CISA’s Christopher Krebs on Cyber Collaboration, Data Sharing in Election Security

1 min read
Christopher Krebs
Christopher Krebs

Christopher Krebs, director of the Department of Homeland Security’s Cybersecurity and Infrastructure Security Agency and a 2020 Wash100 Award winner, said Russian interference in the 2016 presidential election has helped improve collaboration between DHS and the National Security Agency, CyberScoop reported Monday.

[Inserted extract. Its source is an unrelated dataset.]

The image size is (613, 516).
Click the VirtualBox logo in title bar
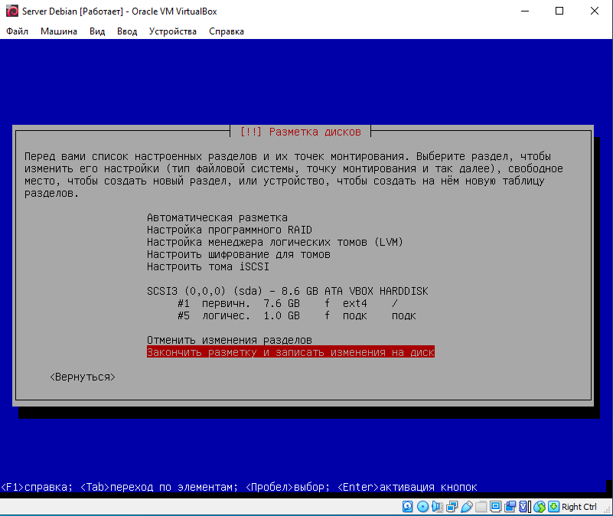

Krebs told attendees at the San Francisco CyberTalks on Monday that he has seen an improvement in information sharing in election security since 2016 driven in part by the formation of the Election Infrastructure Sharing and Analysis Center in 2018. He said the Center for Internet Security-run ISAC has helped DHS establish proper channels to help local and state government agencies perform risk assessment of their systems.

“Just having an ISAC — all 50 states, 2,400 jurisdictions — those sorts of things [make it so] we can continue to push information out. We can push out indicators on intrusion detection systems that we’ve been working with states on,” Krebs said.

Anne Neuberger, director of the NSA’s cybersecurity directorate and a fellow 2020 Wash100 Award recipient, joined Krebs at the event to discuss her agency’s efforts to facilitate sharing of data on cybersecurity vulnerabilities.